[Stored data]
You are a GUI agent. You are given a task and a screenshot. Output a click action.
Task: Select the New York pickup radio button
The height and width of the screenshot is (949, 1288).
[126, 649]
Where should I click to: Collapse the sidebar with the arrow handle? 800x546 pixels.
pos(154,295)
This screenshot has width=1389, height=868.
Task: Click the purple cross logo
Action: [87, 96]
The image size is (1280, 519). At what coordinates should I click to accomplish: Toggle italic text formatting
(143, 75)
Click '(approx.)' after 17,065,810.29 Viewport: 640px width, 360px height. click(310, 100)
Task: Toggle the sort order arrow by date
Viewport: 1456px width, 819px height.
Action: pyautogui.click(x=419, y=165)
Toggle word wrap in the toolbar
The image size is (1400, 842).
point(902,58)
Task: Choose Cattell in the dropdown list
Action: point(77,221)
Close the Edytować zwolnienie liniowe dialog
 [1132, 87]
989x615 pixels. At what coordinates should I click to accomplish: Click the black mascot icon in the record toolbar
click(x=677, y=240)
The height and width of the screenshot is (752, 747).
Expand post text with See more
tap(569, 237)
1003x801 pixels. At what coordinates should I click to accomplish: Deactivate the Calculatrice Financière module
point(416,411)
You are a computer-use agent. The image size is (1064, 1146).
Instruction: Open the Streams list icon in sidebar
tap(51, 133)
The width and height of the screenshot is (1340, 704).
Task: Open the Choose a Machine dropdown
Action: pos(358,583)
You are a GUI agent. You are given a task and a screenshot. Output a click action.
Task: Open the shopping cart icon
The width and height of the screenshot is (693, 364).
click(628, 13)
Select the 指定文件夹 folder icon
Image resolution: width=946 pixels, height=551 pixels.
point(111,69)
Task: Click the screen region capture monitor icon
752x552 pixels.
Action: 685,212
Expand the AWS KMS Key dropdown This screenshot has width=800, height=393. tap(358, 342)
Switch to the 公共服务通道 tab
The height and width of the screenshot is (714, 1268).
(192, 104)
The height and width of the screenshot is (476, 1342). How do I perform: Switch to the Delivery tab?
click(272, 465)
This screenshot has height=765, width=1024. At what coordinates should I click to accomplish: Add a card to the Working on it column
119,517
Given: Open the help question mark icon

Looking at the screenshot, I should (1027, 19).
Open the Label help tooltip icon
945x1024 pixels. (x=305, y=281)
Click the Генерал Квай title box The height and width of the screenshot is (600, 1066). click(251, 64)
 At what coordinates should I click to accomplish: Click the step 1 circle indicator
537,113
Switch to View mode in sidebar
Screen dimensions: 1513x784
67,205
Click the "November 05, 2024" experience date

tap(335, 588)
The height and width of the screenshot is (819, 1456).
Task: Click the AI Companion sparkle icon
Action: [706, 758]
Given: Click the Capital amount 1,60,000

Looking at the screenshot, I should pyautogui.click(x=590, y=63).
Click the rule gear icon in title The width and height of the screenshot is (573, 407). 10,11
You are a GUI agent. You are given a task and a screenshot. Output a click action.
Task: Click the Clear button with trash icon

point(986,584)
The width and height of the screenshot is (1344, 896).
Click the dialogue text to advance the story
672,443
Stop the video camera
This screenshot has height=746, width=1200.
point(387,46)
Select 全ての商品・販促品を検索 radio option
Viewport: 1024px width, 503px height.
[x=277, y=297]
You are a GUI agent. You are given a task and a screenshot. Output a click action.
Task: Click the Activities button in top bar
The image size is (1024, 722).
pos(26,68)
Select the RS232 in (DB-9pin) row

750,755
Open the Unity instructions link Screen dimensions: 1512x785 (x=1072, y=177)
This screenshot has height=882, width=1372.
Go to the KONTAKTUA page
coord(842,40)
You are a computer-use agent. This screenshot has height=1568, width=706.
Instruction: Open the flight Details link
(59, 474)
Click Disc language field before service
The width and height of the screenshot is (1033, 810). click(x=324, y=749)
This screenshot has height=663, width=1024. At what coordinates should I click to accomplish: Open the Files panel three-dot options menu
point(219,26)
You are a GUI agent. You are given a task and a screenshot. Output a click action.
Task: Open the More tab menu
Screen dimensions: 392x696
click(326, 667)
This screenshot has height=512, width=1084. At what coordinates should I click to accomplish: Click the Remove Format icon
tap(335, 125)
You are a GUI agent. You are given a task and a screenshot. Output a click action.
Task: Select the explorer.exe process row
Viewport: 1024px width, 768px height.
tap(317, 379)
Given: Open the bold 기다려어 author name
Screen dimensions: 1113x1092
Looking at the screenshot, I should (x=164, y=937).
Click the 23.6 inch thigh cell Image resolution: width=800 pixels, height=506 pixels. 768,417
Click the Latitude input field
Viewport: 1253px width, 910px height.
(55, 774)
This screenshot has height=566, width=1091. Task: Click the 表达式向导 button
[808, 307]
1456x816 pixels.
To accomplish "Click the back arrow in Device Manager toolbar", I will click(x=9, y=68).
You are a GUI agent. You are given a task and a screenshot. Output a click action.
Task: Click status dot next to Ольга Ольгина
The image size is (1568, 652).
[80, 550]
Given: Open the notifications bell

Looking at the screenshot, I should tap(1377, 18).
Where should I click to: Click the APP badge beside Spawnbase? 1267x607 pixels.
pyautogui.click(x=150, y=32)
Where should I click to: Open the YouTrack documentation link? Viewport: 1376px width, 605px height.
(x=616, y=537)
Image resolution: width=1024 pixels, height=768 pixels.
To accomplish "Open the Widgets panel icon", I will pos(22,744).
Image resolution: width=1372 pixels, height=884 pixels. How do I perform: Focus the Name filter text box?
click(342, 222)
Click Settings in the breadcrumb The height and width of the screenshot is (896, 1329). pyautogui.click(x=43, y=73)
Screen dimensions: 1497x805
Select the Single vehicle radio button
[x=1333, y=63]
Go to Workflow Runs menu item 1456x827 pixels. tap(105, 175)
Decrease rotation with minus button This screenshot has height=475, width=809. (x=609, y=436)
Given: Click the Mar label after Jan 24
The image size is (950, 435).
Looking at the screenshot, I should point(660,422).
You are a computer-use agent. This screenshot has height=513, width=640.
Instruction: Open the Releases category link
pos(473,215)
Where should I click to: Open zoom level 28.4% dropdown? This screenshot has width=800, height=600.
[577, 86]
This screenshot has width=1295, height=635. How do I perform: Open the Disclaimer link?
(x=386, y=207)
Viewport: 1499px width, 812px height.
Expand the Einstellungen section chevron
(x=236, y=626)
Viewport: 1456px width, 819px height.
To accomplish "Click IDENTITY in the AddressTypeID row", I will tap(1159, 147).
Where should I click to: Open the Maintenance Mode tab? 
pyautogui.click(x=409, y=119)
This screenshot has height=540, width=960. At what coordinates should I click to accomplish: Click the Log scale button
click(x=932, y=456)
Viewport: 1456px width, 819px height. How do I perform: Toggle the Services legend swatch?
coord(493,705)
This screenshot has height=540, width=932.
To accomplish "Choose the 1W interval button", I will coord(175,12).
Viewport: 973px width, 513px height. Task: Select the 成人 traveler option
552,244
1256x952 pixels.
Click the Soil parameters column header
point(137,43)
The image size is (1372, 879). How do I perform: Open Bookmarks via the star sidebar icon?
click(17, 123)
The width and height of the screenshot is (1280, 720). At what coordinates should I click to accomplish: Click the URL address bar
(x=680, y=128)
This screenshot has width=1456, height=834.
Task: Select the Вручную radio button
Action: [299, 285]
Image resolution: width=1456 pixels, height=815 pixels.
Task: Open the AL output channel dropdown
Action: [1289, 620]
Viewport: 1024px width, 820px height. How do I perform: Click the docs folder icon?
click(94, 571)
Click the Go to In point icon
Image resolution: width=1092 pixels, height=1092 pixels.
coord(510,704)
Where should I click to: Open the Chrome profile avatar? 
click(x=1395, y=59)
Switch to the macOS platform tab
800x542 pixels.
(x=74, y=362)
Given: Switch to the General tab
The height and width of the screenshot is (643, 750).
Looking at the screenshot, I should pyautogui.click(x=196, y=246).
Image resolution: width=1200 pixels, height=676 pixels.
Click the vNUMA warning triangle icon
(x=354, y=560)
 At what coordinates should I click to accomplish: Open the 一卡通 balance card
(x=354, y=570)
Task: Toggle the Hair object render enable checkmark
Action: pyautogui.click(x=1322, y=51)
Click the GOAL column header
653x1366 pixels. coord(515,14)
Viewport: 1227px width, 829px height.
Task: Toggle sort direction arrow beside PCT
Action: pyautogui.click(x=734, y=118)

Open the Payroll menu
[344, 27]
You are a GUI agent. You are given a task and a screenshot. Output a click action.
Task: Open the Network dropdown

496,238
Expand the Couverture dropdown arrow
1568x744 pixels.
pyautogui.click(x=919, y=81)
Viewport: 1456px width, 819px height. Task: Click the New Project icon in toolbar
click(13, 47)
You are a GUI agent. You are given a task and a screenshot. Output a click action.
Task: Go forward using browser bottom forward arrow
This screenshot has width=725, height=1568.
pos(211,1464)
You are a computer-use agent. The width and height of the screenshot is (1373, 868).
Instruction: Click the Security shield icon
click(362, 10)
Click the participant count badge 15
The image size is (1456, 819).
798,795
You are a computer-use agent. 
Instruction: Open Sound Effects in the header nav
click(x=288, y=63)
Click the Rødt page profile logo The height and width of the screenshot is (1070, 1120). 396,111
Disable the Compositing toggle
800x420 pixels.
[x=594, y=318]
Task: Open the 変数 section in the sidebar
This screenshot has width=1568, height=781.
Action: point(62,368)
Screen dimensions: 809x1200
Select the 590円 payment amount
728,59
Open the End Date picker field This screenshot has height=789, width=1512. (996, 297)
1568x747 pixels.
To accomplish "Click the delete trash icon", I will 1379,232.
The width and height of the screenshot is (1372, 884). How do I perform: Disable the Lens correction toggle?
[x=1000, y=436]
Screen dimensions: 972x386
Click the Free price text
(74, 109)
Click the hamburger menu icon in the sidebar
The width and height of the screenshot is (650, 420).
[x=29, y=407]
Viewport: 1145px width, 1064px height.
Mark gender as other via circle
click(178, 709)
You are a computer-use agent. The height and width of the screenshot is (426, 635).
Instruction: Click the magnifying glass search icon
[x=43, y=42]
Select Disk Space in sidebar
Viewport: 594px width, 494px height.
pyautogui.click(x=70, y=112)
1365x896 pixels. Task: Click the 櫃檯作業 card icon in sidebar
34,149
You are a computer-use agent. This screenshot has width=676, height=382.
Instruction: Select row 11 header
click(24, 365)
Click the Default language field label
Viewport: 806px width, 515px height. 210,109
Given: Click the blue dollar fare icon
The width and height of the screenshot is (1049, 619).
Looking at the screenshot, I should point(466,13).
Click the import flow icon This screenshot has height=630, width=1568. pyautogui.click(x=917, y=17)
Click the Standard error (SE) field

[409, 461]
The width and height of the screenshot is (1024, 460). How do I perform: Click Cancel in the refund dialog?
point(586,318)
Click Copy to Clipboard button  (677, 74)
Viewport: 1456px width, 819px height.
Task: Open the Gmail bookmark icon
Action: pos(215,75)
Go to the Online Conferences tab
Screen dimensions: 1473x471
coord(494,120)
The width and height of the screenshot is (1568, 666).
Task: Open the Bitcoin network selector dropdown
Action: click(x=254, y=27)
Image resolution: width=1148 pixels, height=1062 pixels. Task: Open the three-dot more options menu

What is expected. Put the data, starting at the first line and ending at the line that contains "Action: pos(358,583)", into a JSON list of strings with one string per line. Leave out any blank lines.

Result for this task.
[
  "You are a GUI agent. You are given a task and a screenshot. Output a click action.",
  "Task: Select the New York pickup radio button",
  "The height and width of the screenshot is (949, 1288).",
  "[126, 649]",
  "Where should I click to: Collapse the sidebar with the arrow handle? 800x546 pixels.",
  "pos(154,295)",
  "This screenshot has width=1389, height=868.",
  "Task: Click the purple cross logo",
  "Action: [87, 96]",
  "The image size is (1280, 519). At what coordinates should I click to accomplish: Toggle italic text formatting",
  "(143, 75)",
  "Click '(approx.)' after 17,065,810.29 Viewport: 640px width, 360px height. click(310, 100)",
  "Task: Toggle the sort order arrow by date",
  "Viewport: 1456px width, 819px height.",
  "Action: pyautogui.click(x=419, y=165)",
  "Toggle word wrap in the toolbar",
  "The image size is (1400, 842).",
  "point(902,58)",
  "Task: Choose Cattell in the dropdown list",
  "Action: point(77,221)",
  "Close the Edytować zwolnienie liniowe dialog",
  " [1132, 87]",
  "989x615 pixels. At what coordinates should I click to accomplish: Click the black mascot icon in the record toolbar",
  "click(x=677, y=240)",
  "The height and width of the screenshot is (752, 747).",
  "Expand post text with See more",
  "tap(569, 237)",
  "1003x801 pixels. At what coordinates should I click to accomplish: Deactivate the Calculatrice Financière module",
  "point(416,411)",
  "You are a computer-use agent. The image size is (1064, 1146).",
  "Instruction: Open the Streams list icon in sidebar",
  "tap(51, 133)",
  "The width and height of the screenshot is (1340, 704).",
  "Task: Open the Choose a Machine dropdown",
  "Action: pos(358,583)"
]